Did Yale College Dean Mary Miller seriously think that her column Friday (“An open letter regarding disciplinary procedures,” Oct. 23) would help stem criticism of her and the University surrounding recent disciplinary measures (or lack thereof)? Could she really have thought that this was the fairest, most effective way to address us students? And did the News think it was helping its readers by publishing the piece?

Friday’s column was, more than anything else, boring. It was 1,038 words of bureaucratic junk, a recitation of the Yale College Undergraduate Regulations, a barely readable account of the workings of the executive committee, published in the independent student newspaper. The column was not helpful to the students that both the paper and the University seek to serve.

It was not the first time this year that Yale officials have used this page to address students. In early September, soon after the News reported on the Preseason Scouting Report e-mail, Miller used this page to tell us, as she did again last week, that the e-mail may or may not constitute a punishable offense according to the Undergraduate Regulations (“Speaking out for community values,” Sept. 7). And two weeks ago the masters and deans of every residential college signed a column: “Why bladderball was (and still is) banned,” Oct. 14). In each of these pieces, administrators told students, in uninspiring terms, that rules are rules.

My dad was a Yale College student when women were first admitted, and back before bladderball was banned. When I shared my bladderball experience with him by e-mailing the News’ coverage, his biting response surprised me: “Back in my time, we were never to trust anyone over 30, or anyone in authority (effectively the same thing), on any issue from Vietnam to marijuana use. The assumption was that these people … had become wedded to order/power as an end to itself. And now we have the masters’ oh-so-reasonable 2009 Bladderball Column, inserted … right in the students’ newspaper. Could it be that we weren’t all wrong?”

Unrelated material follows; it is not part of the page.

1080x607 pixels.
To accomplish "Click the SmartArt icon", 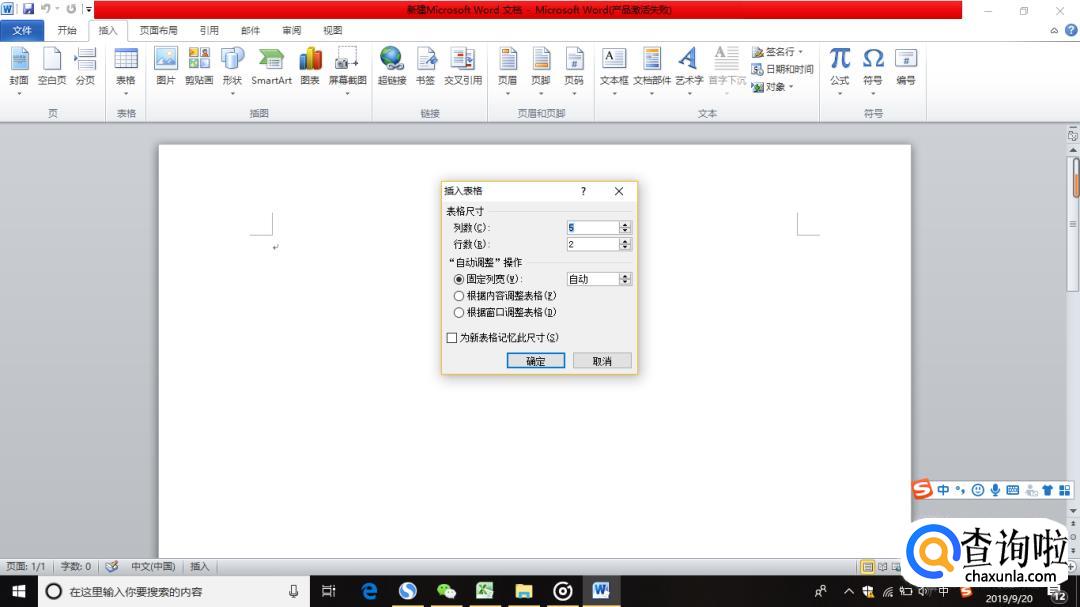I will pos(271,64).
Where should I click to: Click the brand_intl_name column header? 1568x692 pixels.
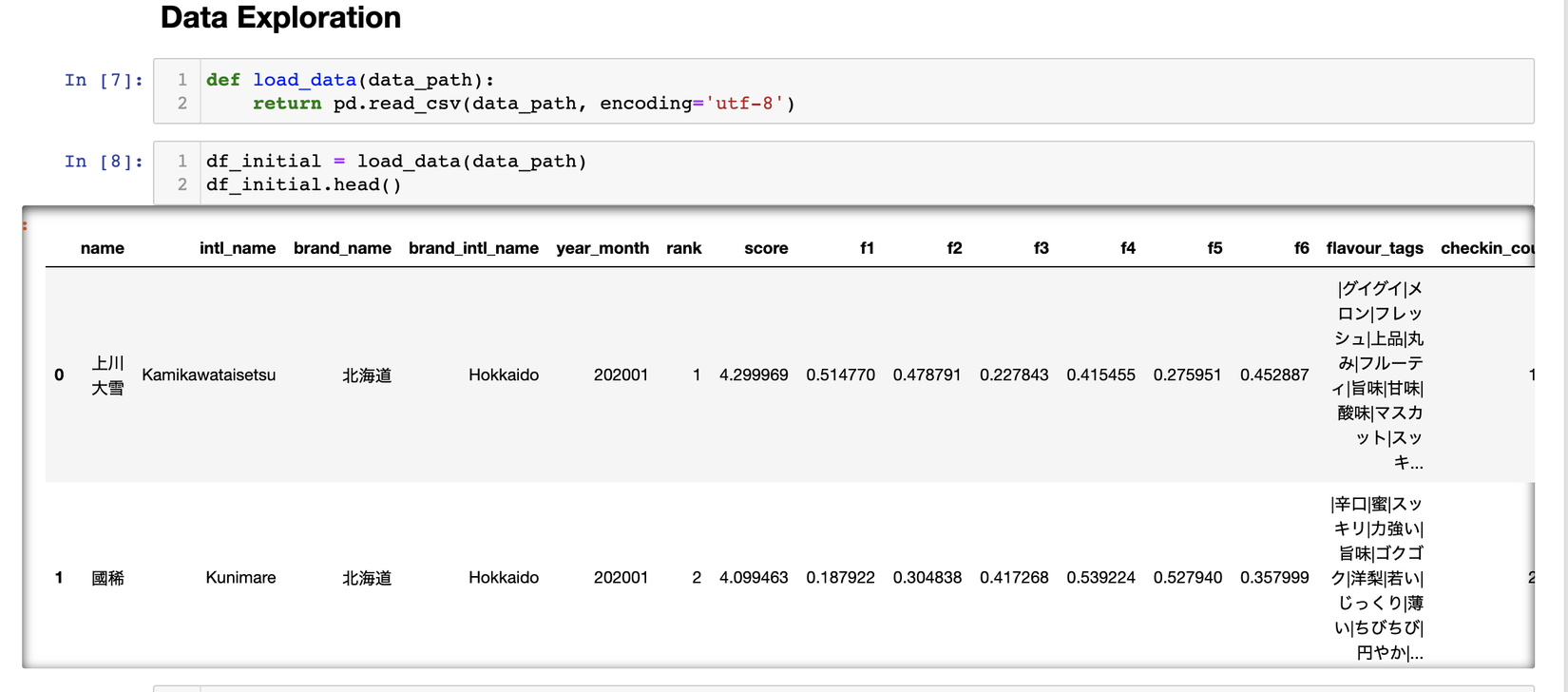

Back in September, when I was the editor of this page, my parents questioned the News’ decision (which was, they knew, my decision) to run Miller’s first column, unedited, unquestioned and unrebutted. Their criticism woke me up to something I should have realized earlier: Whatever benefit the News’ editors think the paper gets from the gravitas of a high-ranking official’s words on this page may be less than the damage to the collective student spine when we cede our space to administrators writing to tell us we’re wrong.

Then Miller wrote again Friday. Even more than the two previous columns by administrators, this one read as an old person’s attempt to squeeze the life out of youth. And, as with the earlier pieces, its publication in the newspaper was unnecessary and unhelpful, since Miller can reach students whenever she wants by sending a college-wide e-mail.

My dad, age 59, was right — at least about the News, if not about trusting people over 30: We should not be handing our forums over to middle-aged authority figures seeking to chastise us or tell us why they’re so much more reasonable than we are. They have their own means to do so; they don’t need the help of this newspaper.

Pete Martin

Oct. 25

The writer is a senior in Morse College and a former opinion editor of the News.